Касс всхлипнул, потер руку, будто я ударил его в полную мощь. Ссутулился и поплелся за скимитаром.

Я не мешал, пытаясь унять странное веселье.

— Это моя вина, господин, — тихонько произнес Касс, подобрав скимитар. — Прошу, не вините моего учителя…

Касс из Квинты стащил шлем, как последний балбес. Я цокнул языком: не хватало еще выбить ему глаз или подрезать ухо.

— Проиграть вам — честь! — выкрикнул он, и я увидел, что мальчишка почти плачет.

«Одолеть тебя на турнире — что отлупить гуся лопатой».

Цирк. Манеж. Позорище.

Я погнал мальчишку вдоль правой стороны ристалища. Слушал, как Касс всхлипывает и вдыхает ртом.

«Сотню индюков тебе водить вместе с твоим папашей. И той продажной крысой, которая пустила тебя на турнир!»

Касс посерьезнел и даже стал отражать керчетты, явно выдав лучшее из того, что умел. А я медлил.

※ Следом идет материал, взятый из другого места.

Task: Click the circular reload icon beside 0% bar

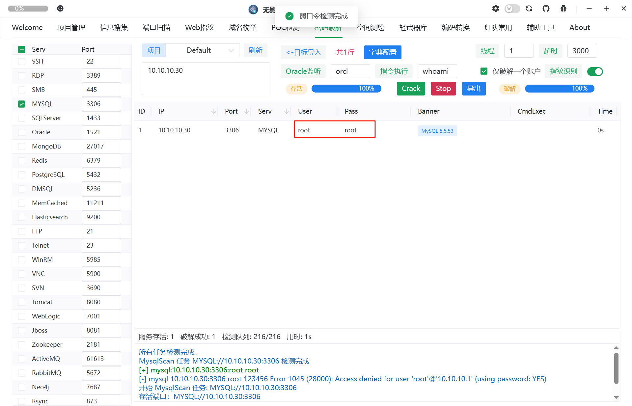Action: click(60, 9)
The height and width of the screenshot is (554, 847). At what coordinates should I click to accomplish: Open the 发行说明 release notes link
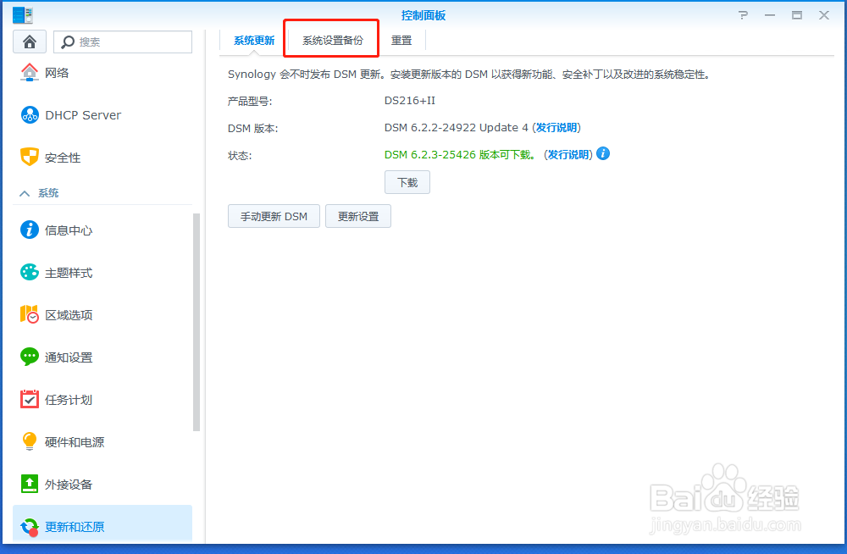558,128
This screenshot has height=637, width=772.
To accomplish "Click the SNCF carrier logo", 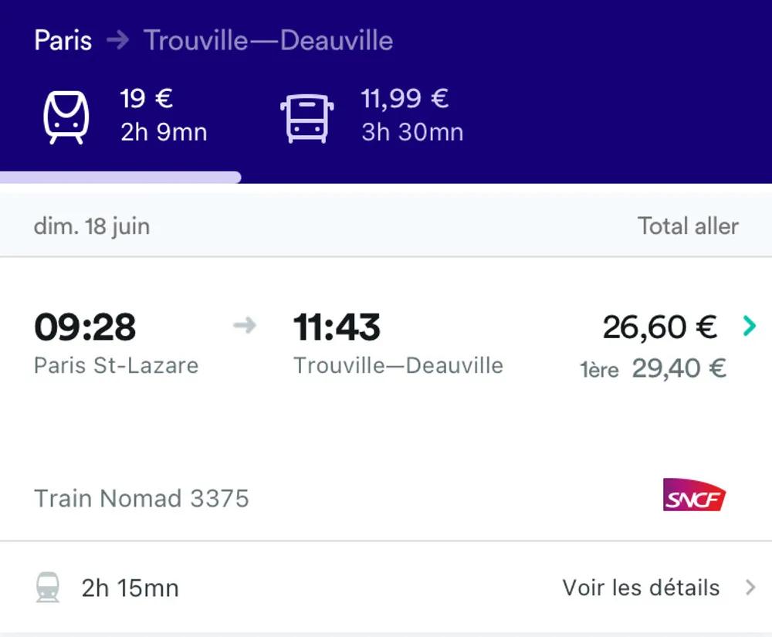I will coord(694,496).
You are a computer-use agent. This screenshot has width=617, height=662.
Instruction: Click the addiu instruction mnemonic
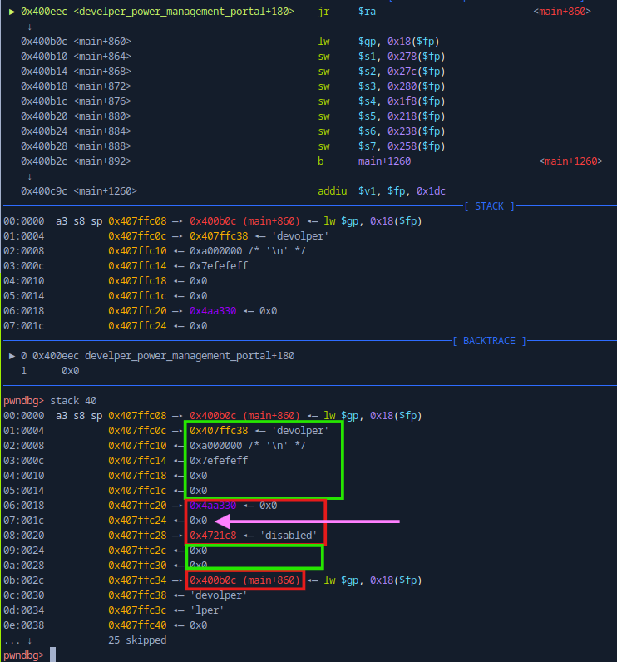point(332,191)
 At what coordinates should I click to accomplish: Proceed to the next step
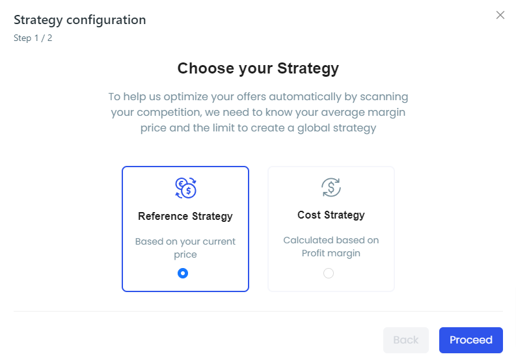coord(471,340)
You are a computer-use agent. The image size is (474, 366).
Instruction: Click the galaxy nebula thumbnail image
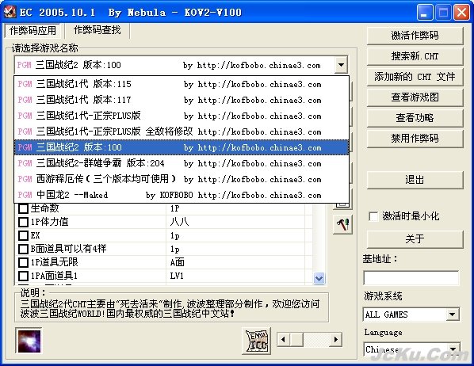[29, 341]
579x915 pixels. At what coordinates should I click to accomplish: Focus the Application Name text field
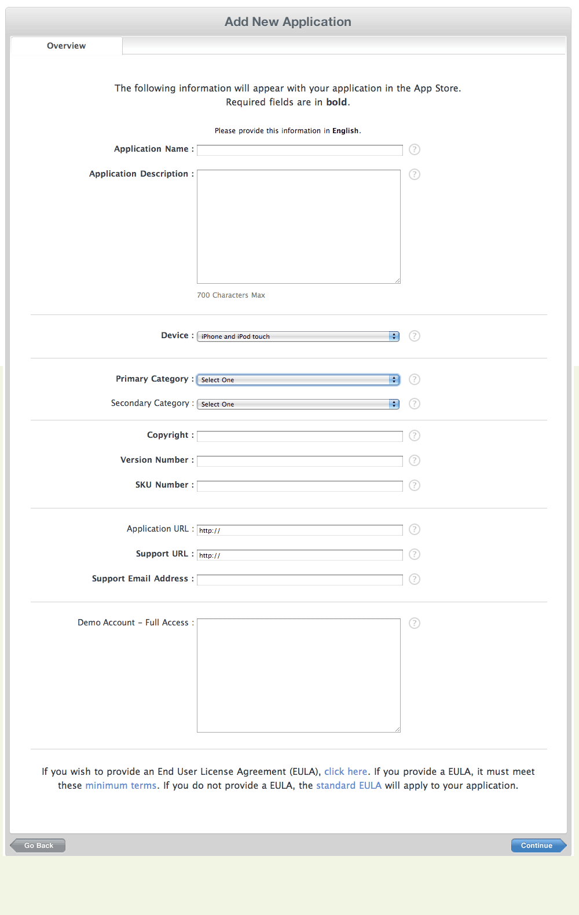pos(299,151)

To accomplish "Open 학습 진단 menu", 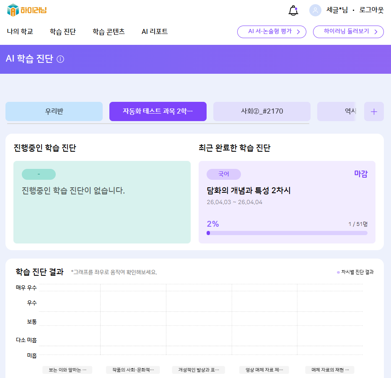I will 63,32.
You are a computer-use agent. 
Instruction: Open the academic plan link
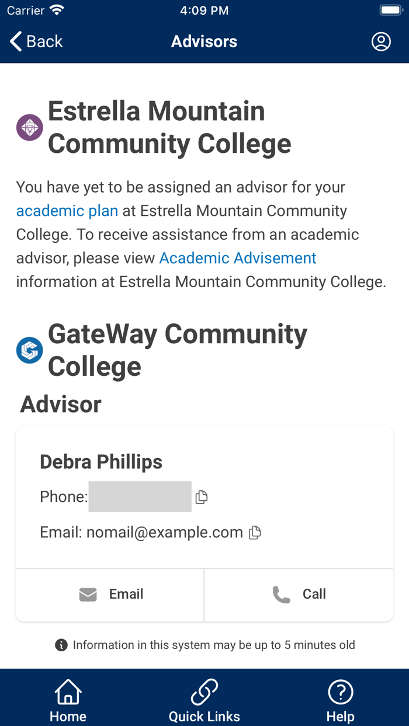pos(67,211)
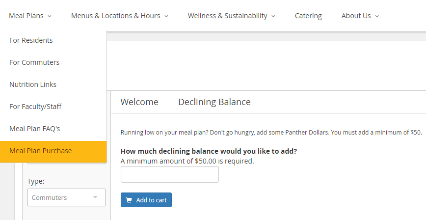Click the chevron next to Wellness & Sustainability
Screen dimensions: 426x220
coord(273,16)
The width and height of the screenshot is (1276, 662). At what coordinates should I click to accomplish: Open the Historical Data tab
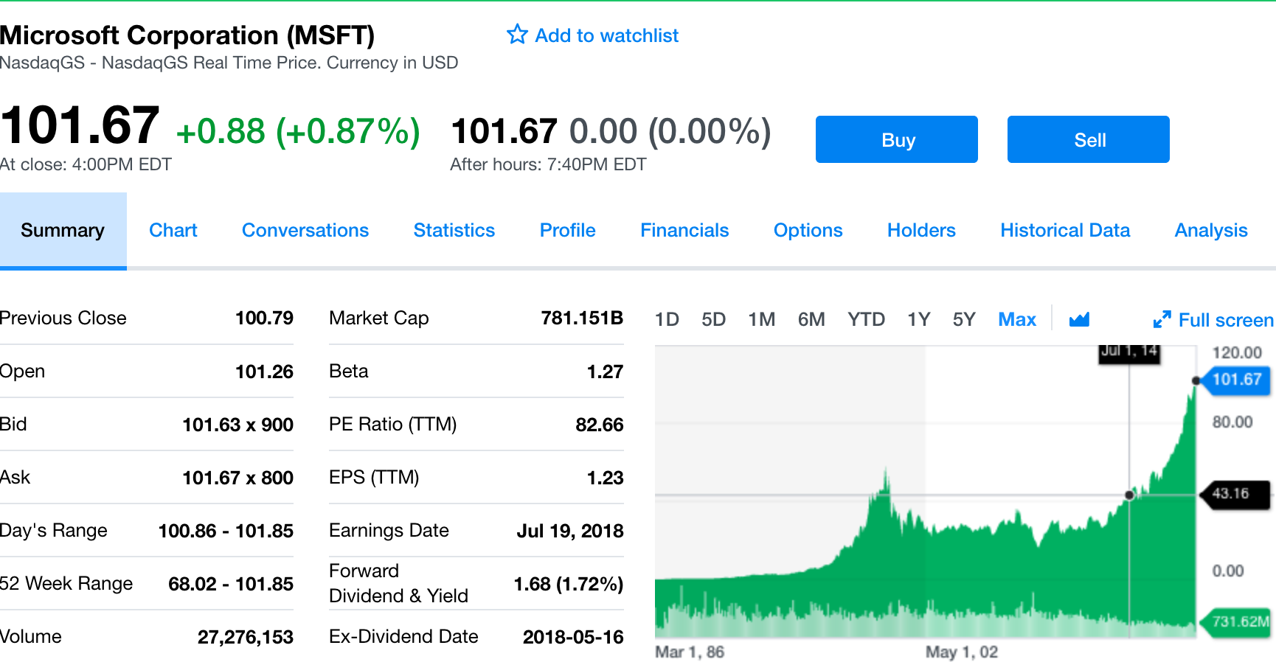point(1064,231)
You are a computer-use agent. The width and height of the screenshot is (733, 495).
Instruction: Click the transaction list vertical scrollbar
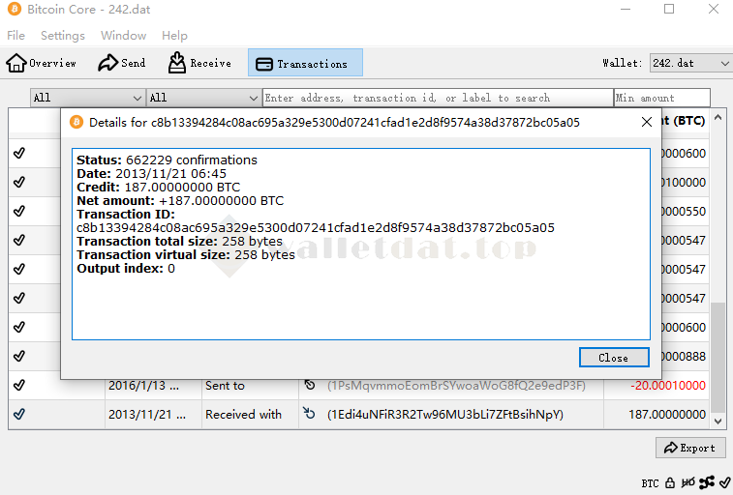[718, 358]
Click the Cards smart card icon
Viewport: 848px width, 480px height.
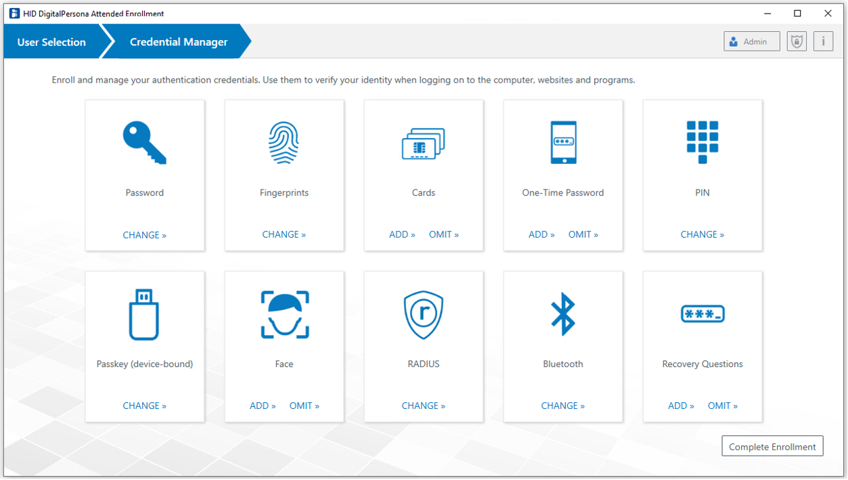point(423,144)
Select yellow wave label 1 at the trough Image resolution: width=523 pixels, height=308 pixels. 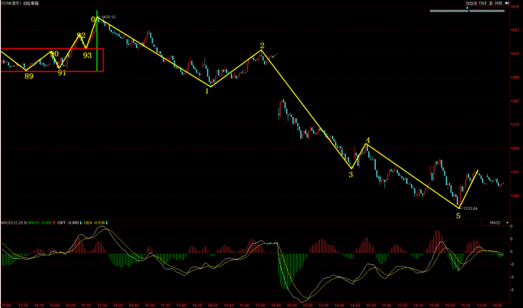click(207, 91)
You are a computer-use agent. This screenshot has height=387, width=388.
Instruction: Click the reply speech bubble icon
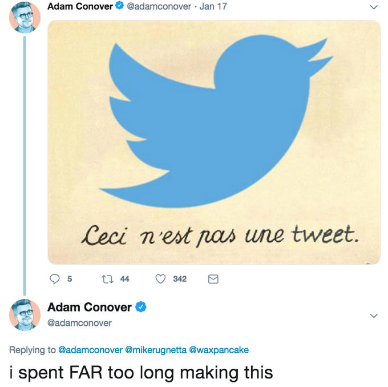[x=54, y=279]
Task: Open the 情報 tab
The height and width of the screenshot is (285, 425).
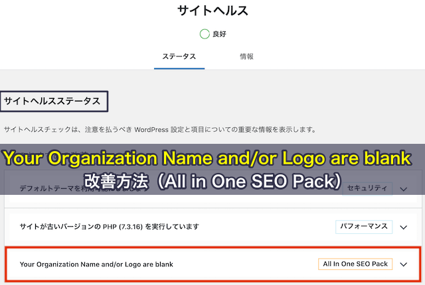Action: 246,57
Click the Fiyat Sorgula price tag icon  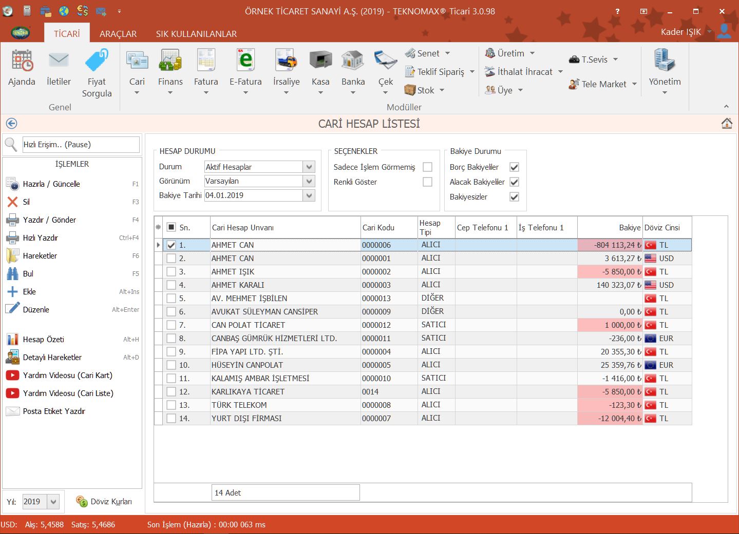(97, 62)
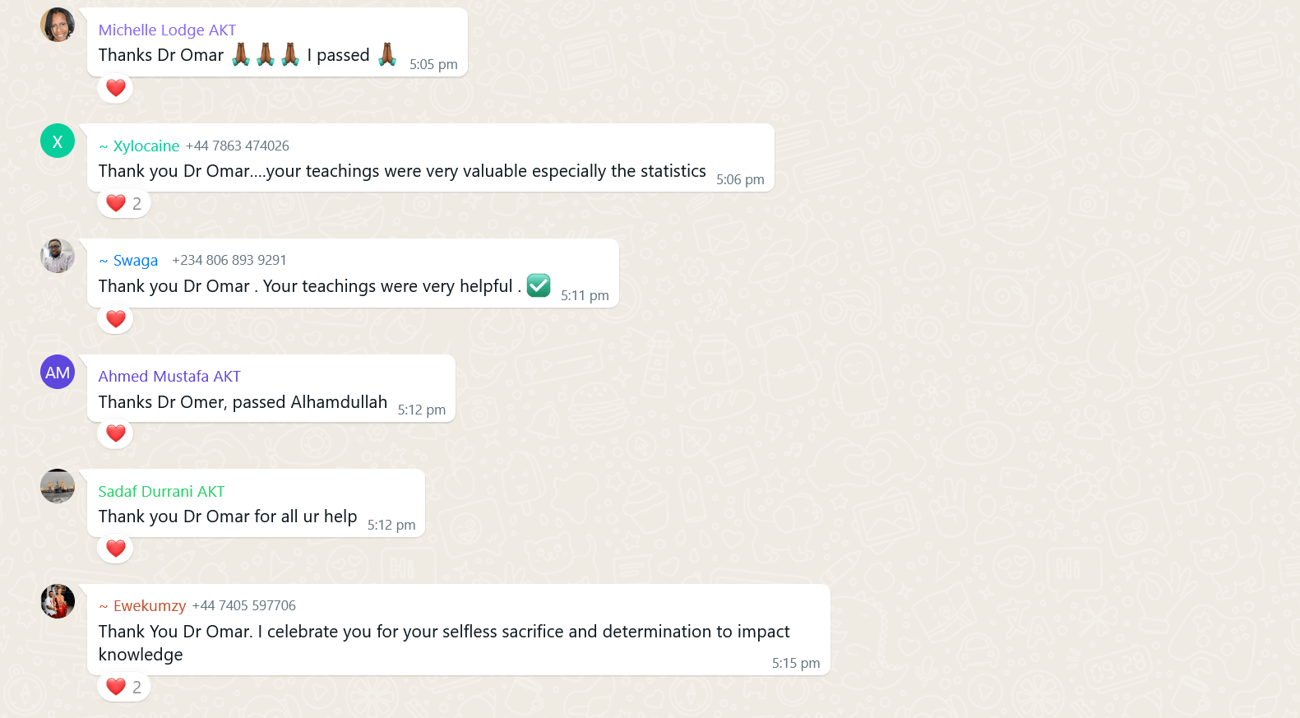The width and height of the screenshot is (1300, 718).
Task: Click the sender name Michelle Lodge AKT
Action: point(167,30)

Что дальше? Извалять его в песке, пусть пожрет воснийской земли? Выбить скимитар из рук, подсечь, отвесить удар под задницу? Чтобы знали, подлецы, как…

Развернувшись, я дернулся от острой боли. Керчетта прошла мимо доспеха. Зашипев, я отступил и запястьем коснулся бедра. Ничего! Клянусь всеми богами Пантеона, это просто…

Касс жалобно бормотал, нападая:

— Позвольте проиграть с честью!

Я споткнулся о собственную стопу. Еле отвел скимитар.

«Почему я не могу закончить бой?»

Керчетты тяжелели с каждым блоком. Руки устали, будто два дня я таскал камни. Я отступал, поверхностно вдыхая. Ребра под бригантиной ныли.

«Какого дьявола?..»

Левая керчетта отбила скимитар, и я нацелился в грудь мальчишки. Сталь и поддоспешник. Уж это его точно не убьет.

Касс выпучил глаза, я подался вперед. Правая рука замерла в замахе. Я в недоумении повернул голову. Посмотрел на свой застывший меч и будто окаменевшую на сгибе руку.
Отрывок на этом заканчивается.